The Africa Oxford Initiative (AfOx) Insaka is a gathering for sharing ideas and knowledge about Africa-focused research. AfOx invites speakers from varied disciplines and academic backgrounds to present their work and ideas, followed by discussions and networking. You can watch our previous Insaka’s here.
AfOx is hosting an Insaka on October 27th, 2023, from 5:30-7:00 PM UK time at the Hub Kellogg College. The event will also be live-streamed on the AfOx YouTube Channel.
There is currently great interest in the possibility of using gene-drive to suppress mosquito vectors of malaria. The idea is to release a small number of mosquitoes carrying a genetic construct which both spreads in the population and causes population decline. The emergence of CRISPR technology has accelerated the development of suitable constructs. I have been involved for 15 years in a gene-drive project led by Austin Burt at Imperial College targeting Anopheles gambiae, the most important malaria vector in Africa. In this talk I’ll explain how gene-drive works, and the current position of the research frontier. I will describe our research which tries to predict how gene-drive will work in real African landscapes, and on-going community ecology studies that seek to explore the consequences of removing a mosquito species from an ecosystem. I’ll finish by exploring the regulatory and ethical issues around an exciting but novel and challenging technology.

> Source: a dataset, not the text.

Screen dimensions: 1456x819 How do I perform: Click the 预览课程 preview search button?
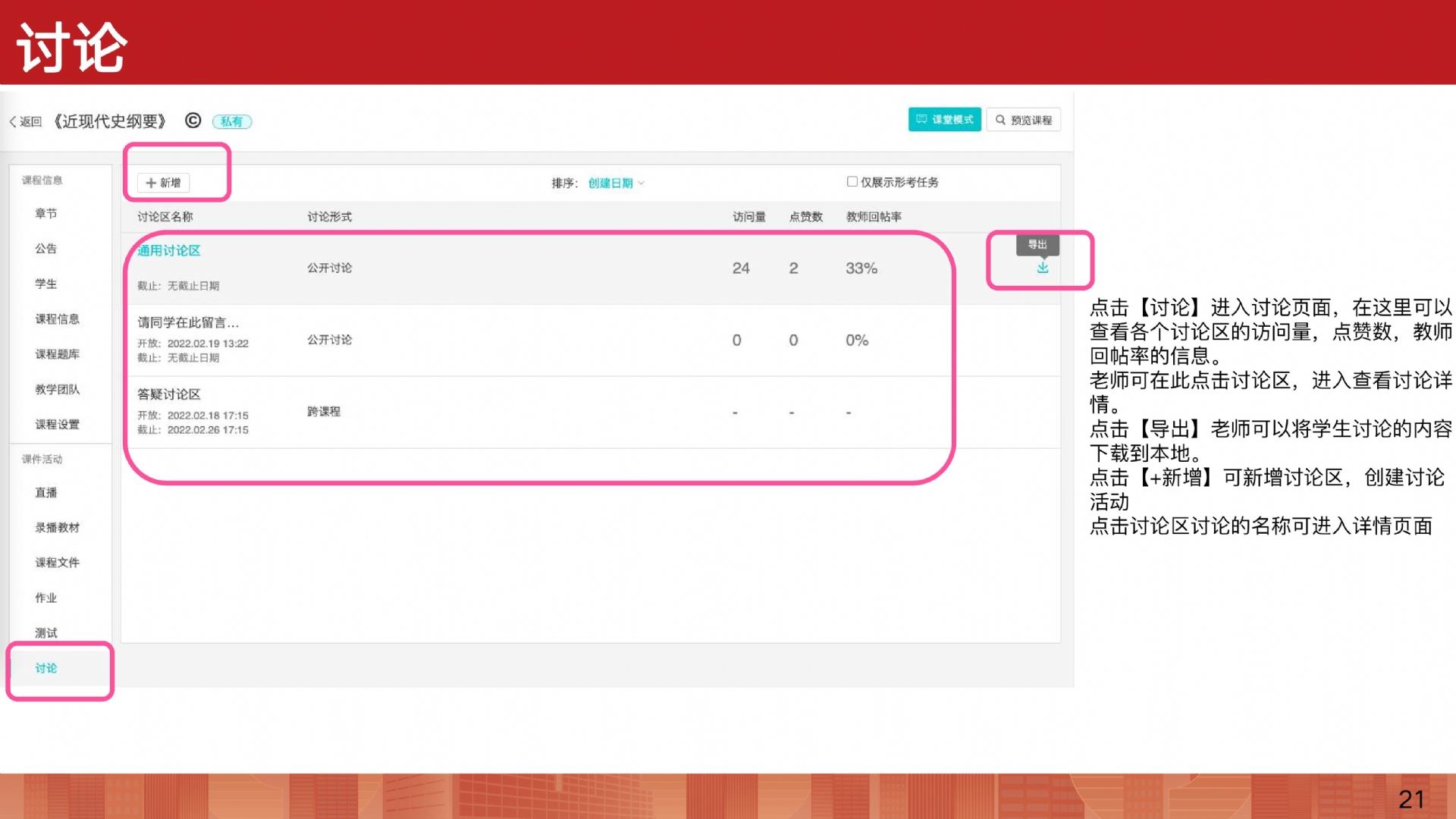pyautogui.click(x=1023, y=120)

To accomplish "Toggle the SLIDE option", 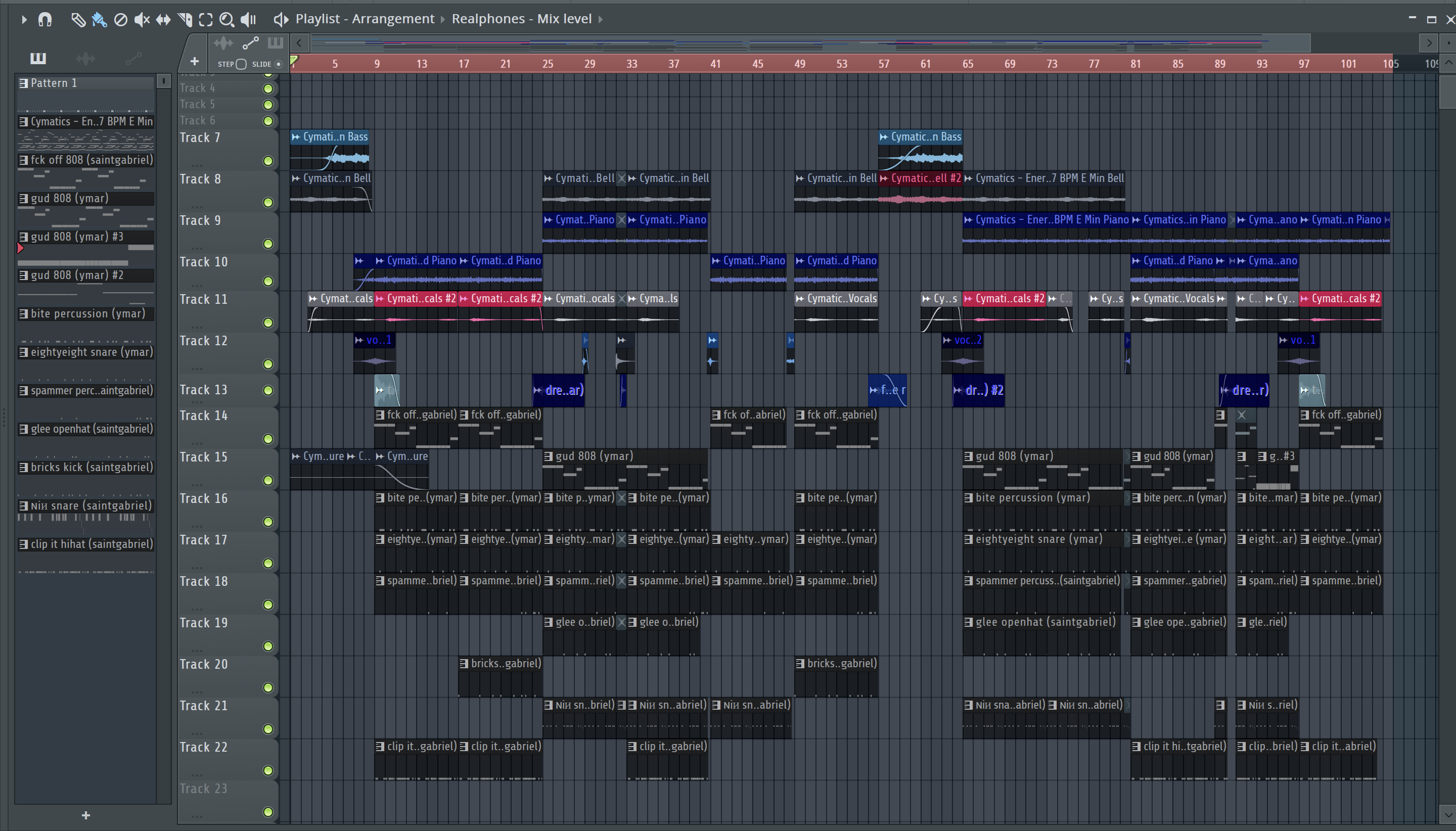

Sub-Saharan Africa currently has 570 million people, which is 48% of the population, without access to electricity. This accounts for three-quarters of the world's unelectrified population. West Africa has one of the world's lowest rates of access to energy. For instance, Nigeria, the most populous nation in Africa, generates only about 4,000 megawatts of electricity, which is significantly insufficient considering its population of over 210 million and the country's energy demand, estimated at 30,000 megawatts. The lack of access to electricity has implications for Africa's health, education, poverty alleviation, and long-term development. To achieve clean and inexpensive energy (SDG 7), Africa needs to transition from fossil fuels to renewables, which is currently slow. Electrochemical energy storage technologies are increasingly essential for progress towards this goal. Rechargeable batteries play an important role in mitigating greenhouse gas emissions and stabilizing huge energy grids. Although these batteries cannot generate electricity alone, they can work with other power plants to shift output from off-peak to peak hours. Exploring safe and sustainable materials for electrochemical energy storage devices is important for protecting the environment and making green energy systems that are durable and cost-effective available to Africans.